● **AIM OF THE TASK**:
Give back exactly the lines that run from the beginning of the entries to the line containing "Click the add", both included, and nothing else.

[Stored data]
•••
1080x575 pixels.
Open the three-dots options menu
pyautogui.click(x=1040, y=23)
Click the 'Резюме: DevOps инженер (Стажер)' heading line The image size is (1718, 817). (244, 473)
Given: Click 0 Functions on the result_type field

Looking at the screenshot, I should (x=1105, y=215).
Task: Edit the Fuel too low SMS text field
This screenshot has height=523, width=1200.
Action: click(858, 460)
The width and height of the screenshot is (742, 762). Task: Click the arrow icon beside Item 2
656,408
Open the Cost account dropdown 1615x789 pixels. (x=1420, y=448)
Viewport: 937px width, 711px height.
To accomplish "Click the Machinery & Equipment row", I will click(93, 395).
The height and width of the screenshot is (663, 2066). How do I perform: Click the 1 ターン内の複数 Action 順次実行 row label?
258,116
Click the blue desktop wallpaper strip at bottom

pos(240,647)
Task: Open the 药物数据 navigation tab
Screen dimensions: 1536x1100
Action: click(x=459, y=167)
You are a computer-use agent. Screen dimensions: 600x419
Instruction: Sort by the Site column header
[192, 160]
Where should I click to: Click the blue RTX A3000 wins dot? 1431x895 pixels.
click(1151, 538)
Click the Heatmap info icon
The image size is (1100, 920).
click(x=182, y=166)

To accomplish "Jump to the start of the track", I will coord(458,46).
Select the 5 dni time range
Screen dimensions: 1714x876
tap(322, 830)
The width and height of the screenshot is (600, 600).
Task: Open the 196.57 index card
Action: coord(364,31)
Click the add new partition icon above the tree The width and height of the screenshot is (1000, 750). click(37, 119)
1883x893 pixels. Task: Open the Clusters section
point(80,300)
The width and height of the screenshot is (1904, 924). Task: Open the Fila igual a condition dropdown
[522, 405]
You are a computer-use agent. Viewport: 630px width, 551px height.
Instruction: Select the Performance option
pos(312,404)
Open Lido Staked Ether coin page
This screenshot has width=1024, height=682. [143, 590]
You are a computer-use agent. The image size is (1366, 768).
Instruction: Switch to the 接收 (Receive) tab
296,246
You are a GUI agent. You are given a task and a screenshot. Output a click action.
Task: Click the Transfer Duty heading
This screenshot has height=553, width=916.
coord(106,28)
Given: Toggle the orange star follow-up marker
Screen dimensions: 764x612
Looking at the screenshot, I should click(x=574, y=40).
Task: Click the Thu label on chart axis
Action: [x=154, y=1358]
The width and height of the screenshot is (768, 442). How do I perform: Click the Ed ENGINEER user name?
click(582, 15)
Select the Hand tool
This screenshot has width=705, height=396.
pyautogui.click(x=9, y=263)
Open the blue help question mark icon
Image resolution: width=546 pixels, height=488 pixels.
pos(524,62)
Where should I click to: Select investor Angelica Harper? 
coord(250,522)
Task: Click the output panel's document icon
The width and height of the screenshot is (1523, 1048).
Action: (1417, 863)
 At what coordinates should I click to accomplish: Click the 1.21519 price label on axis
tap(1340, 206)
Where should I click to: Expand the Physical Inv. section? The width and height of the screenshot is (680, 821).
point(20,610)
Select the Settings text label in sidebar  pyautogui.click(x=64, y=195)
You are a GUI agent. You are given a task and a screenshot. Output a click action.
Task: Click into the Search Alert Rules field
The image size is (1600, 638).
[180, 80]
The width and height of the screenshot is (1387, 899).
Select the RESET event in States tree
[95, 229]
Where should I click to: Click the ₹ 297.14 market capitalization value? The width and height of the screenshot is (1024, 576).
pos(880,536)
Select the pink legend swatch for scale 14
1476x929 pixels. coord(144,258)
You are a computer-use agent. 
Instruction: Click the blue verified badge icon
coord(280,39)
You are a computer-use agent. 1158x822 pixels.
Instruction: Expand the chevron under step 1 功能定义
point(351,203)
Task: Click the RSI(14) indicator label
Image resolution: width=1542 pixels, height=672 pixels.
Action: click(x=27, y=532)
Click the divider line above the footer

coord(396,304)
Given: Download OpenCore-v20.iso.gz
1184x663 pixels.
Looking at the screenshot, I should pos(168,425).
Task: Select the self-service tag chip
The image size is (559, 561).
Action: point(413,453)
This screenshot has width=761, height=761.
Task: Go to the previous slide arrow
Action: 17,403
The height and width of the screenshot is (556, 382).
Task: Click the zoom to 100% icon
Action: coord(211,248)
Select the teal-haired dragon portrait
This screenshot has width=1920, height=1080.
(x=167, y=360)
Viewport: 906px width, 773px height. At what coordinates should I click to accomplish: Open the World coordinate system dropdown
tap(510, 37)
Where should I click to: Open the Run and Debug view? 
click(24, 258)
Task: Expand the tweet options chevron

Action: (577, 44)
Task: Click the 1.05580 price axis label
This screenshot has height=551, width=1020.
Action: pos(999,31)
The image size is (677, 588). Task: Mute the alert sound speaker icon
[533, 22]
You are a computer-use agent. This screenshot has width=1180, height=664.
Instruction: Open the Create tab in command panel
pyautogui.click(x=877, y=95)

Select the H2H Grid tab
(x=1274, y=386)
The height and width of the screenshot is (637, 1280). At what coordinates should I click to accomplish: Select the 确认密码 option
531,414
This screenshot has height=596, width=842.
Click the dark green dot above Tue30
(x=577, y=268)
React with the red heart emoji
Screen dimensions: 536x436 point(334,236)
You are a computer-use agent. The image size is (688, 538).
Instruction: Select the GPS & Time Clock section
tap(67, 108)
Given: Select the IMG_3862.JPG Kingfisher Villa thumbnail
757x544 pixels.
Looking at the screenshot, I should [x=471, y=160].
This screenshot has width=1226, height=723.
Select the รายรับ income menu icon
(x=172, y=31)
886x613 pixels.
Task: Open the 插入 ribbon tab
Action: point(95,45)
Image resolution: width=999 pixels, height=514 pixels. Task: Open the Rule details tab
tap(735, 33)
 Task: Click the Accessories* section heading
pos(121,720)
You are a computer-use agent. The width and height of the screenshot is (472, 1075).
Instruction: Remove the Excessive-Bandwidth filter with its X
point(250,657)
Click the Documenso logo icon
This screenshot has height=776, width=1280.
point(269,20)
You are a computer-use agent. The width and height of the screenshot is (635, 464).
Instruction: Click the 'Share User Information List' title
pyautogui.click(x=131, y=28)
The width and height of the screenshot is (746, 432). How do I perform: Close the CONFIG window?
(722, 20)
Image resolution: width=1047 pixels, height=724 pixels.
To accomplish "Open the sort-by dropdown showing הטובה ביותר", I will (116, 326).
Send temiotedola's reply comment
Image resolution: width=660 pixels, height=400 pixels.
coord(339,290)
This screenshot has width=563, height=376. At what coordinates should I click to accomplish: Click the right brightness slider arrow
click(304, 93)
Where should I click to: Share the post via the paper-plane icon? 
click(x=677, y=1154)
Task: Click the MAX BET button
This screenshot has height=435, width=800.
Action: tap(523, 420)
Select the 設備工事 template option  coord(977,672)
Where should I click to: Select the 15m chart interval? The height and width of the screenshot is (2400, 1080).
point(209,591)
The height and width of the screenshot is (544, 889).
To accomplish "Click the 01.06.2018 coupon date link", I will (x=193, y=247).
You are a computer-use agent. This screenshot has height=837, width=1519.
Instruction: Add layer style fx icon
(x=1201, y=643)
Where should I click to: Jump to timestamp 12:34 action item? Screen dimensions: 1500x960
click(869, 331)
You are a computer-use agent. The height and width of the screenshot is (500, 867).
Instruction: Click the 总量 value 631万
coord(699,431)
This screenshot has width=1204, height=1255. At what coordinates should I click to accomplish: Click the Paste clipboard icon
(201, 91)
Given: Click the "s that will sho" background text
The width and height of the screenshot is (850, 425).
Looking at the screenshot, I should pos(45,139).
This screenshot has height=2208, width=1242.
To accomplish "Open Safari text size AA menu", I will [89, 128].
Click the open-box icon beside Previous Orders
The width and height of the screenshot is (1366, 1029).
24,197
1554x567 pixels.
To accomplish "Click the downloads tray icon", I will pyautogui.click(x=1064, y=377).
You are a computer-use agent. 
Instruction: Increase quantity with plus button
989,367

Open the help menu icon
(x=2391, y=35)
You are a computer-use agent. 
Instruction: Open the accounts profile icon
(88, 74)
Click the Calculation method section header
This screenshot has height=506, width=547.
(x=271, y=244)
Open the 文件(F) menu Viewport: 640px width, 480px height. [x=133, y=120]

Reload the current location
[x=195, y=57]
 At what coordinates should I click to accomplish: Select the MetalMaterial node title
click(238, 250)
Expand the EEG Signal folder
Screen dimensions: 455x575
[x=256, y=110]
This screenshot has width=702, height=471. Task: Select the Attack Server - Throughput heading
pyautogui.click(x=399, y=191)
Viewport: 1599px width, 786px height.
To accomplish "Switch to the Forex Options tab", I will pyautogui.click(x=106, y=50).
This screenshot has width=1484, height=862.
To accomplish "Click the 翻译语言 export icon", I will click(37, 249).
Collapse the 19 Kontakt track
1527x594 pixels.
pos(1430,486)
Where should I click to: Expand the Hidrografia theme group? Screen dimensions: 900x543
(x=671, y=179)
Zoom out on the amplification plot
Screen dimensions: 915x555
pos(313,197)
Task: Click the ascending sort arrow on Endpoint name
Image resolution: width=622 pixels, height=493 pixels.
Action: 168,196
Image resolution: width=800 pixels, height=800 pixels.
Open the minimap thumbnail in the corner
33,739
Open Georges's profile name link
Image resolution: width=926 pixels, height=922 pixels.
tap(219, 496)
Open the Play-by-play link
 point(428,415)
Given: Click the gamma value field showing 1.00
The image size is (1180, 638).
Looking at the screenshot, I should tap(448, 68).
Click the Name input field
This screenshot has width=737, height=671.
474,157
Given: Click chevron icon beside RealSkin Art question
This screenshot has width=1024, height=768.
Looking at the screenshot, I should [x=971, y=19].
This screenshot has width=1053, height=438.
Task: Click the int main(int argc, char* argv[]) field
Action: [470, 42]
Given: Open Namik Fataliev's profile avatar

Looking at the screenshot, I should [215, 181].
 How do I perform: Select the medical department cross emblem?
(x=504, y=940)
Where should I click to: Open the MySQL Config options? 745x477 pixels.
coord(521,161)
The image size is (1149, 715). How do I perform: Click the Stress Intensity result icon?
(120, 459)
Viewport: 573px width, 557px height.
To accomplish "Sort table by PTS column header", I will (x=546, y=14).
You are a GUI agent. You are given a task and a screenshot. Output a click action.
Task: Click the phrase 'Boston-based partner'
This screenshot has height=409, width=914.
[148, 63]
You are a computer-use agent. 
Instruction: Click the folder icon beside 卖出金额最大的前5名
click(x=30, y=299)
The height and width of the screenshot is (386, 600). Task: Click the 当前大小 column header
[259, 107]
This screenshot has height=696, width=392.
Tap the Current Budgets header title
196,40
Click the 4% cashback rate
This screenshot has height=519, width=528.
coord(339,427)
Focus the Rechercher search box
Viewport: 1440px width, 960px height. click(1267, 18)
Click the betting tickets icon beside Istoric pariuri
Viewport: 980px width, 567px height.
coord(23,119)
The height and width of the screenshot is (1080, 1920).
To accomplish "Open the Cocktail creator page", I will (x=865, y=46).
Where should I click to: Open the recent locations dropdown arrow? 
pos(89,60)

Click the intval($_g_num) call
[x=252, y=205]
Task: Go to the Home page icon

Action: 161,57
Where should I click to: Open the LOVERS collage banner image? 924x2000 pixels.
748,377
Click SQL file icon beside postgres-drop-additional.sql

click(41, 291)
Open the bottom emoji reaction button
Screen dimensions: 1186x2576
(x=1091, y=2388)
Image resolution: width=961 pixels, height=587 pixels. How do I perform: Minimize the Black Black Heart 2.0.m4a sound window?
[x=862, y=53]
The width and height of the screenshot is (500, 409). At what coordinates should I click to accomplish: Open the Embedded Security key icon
•••
● **SOLUTION FOR THIS TASK**:
1080x575 pixels.
Open the three-dots options menu
pyautogui.click(x=1040, y=23)
Click the 'Резюме: DevOps инженер (Стажер)' heading line The image size is (1718, 817). (244, 473)
Given: Click 0 Functions on the result_type field

Looking at the screenshot, I should (x=1105, y=215).
Task: Edit the Fuel too low SMS text field
This screenshot has height=523, width=1200.
Action: click(858, 460)
The width and height of the screenshot is (742, 762). Task: Click the arrow icon beside Item 2
656,408
Open the Cost account dropdown 1615x789 pixels. (x=1420, y=448)
Viewport: 937px width, 711px height.
To accomplish "Click the Machinery & Equipment row", I will click(93, 395).
The height and width of the screenshot is (663, 2066). How do I perform: Click the 1 ターン内の複数 Action 順次実行 row label?
258,116
Click the blue desktop wallpaper strip at bottom

pos(240,647)
Task: Open the 药物数据 navigation tab
Screen dimensions: 1536x1100
Action: click(x=459, y=167)
You are a computer-use agent. Screen dimensions: 600x419
Instruction: Sort by the Site column header
[192, 160]
Where should I click to: Click the blue RTX A3000 wins dot? 1431x895 pixels.
click(1151, 538)
Click the Heatmap info icon
The image size is (1100, 920).
click(x=182, y=166)

To accomplish "Jump to the start of the track", I will coord(458,46).
Select the 5 dni time range
Screen dimensions: 1714x876
tap(322, 830)
The width and height of the screenshot is (600, 600).
Task: Open the 196.57 index card
Action: coord(364,31)
Click the add new partition icon above the tree The width and height of the screenshot is (1000, 750). click(37, 119)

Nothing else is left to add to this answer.